Quelles seraient vos priorités afin de protéger le pouvoir d’achat des Français ?

Sur le long terme, la grande question est celle de la souveraineté énergétique. En tournant le dos à l’énergie nucléaire en début de mandat, Emmanuel Macron a renié l’héritage gaulliste. Il a fragilisé la France. On prend la mesure de cette mauvaise décision à l’heure où l’Europe devrait durcir les sanctions à l’égard de la Russie et diminuer drastiquement ses achats d’hydrocarbures russes. Nous avons aujourd’hui d’urgence besoin de sortir de notre dépendance au gaz et au pétrole russes. Ce qui suppose de continuer à développer nos capacités nucléaires, ainsi que les énergies renouvelables, comme le biogaz.

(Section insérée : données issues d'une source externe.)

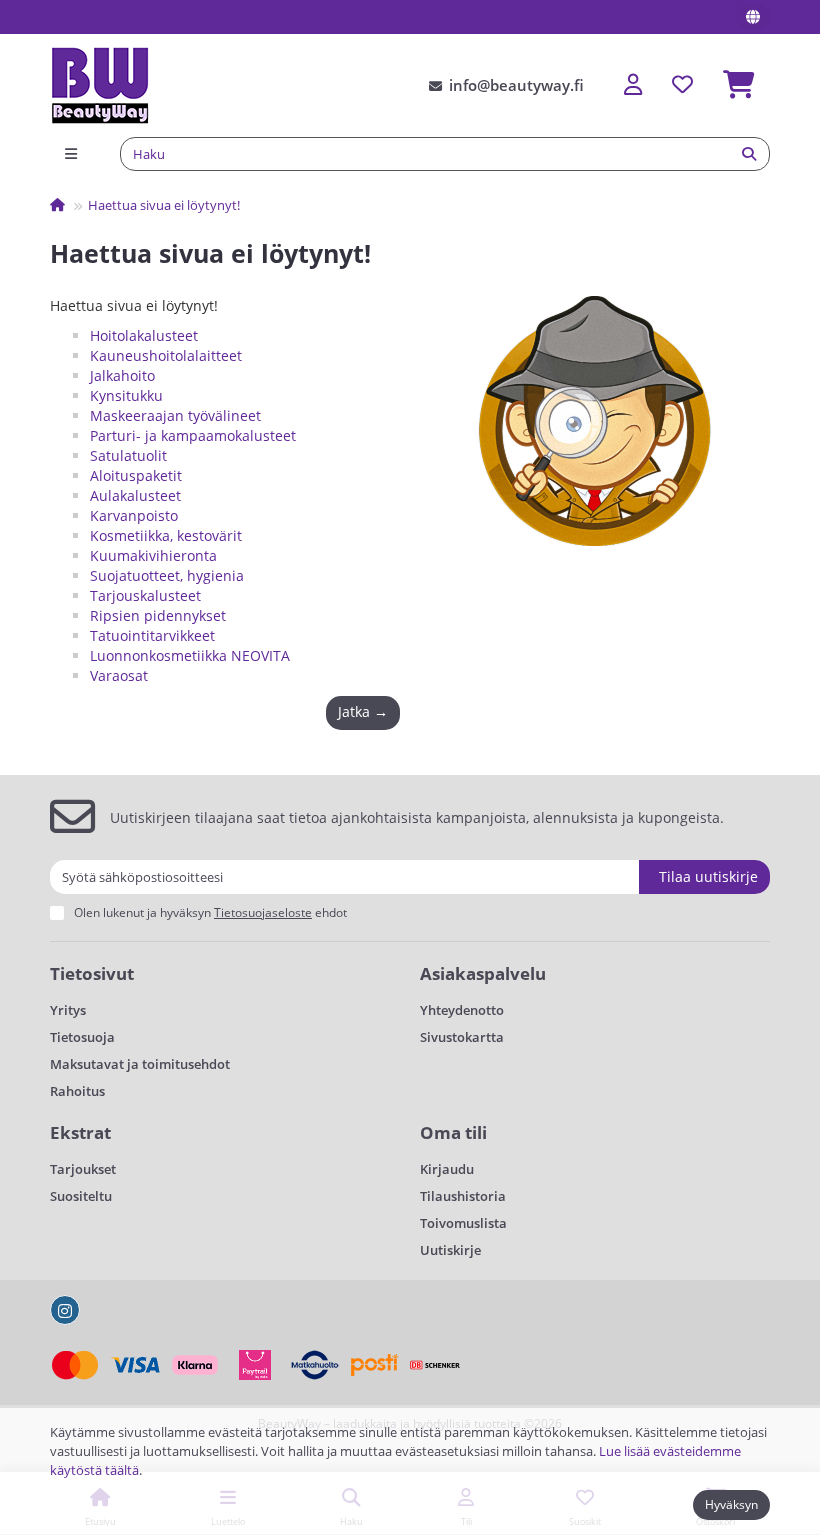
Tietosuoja (82, 1037)
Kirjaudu (447, 1169)
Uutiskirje (450, 1250)
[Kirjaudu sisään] (633, 85)
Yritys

Sur le court terme, il va falloir prendre des mesures pour aider les Français à supporter la hausse des prix de l’énergie. Il y a d’abord la question de l’utilisation des nouvelles recettes de l’État, via les taxes, lorsque le prix de l’essence augmente : il faut en rendre une partie aux Français. Il y a ensuite la possibilité de déconnecter les prix de l’électricité en France du tarif du marché européen, indexé sur le gaz, en cas de circonstances exceptionnelles. Nous y sommes : l’exécutif devrait immédiatement prendre cette décision par décret.

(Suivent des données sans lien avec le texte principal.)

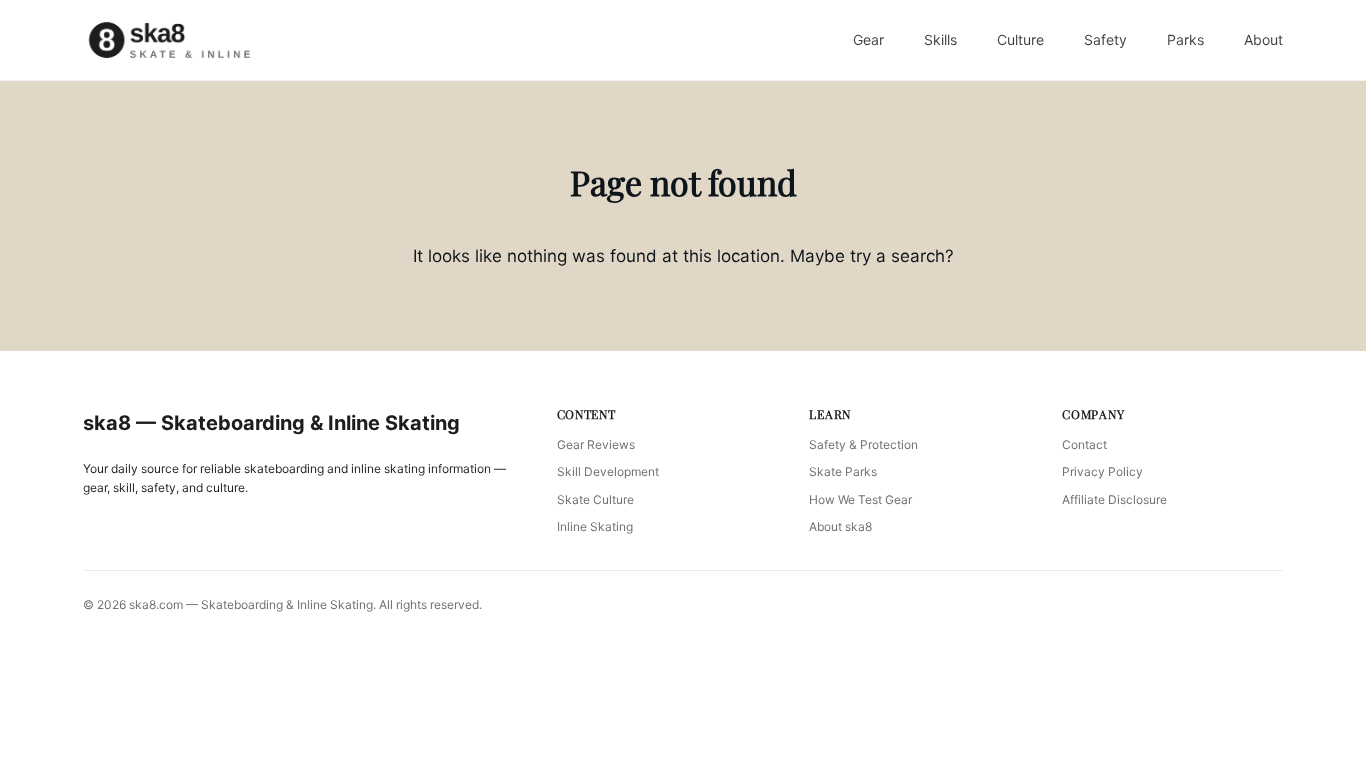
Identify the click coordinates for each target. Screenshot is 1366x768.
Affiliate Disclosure (1114, 499)
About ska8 (840, 526)
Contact (1084, 444)
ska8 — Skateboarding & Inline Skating (271, 423)
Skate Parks (843, 471)
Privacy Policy (1102, 471)
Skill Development (608, 471)
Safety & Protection (863, 444)
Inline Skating (595, 526)
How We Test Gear (860, 499)
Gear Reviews (596, 444)
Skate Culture (595, 499)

L’atonie de la campagne électorale vous inquiète-t-elle ?

Malgré la guerre en Ukraine, la campagne présidentielle ne doit pas être dérobée aux Français. Nous leur devons un vrai débat démocratique, argument contre argument, sur l’état de notre pays et le bilan d’Emmanuel Macron. Or, c’est l’esquive systématique du président de la République sortant.

Des questions cruciales se posent pourtant dans les cinq années qui viennent pour le destin de la France. Serons-nous demain encore une grande puissance ? Serons-nous demain encore une nation avec un peuple qui a envie de construire un destin commun ? Des sujets comme l’école ou la santé devraient être au cœur de la campagne. Mais aussi celui de la dette abyssale qui ne cesse de se creuser depuis cinq ans, et que nous allons léguer à nos enfants. Qui va payer l’addition du quinquennat Macron ? Je me présente devant les Français avec un projet abouti, à la fois sérieux, ferme et humain. Je suis la seule candidate à avoir le courage de faire, l’expérience politique et une équipe solide afin d’incarner une alternance crédible. Je suis prête à relever la France.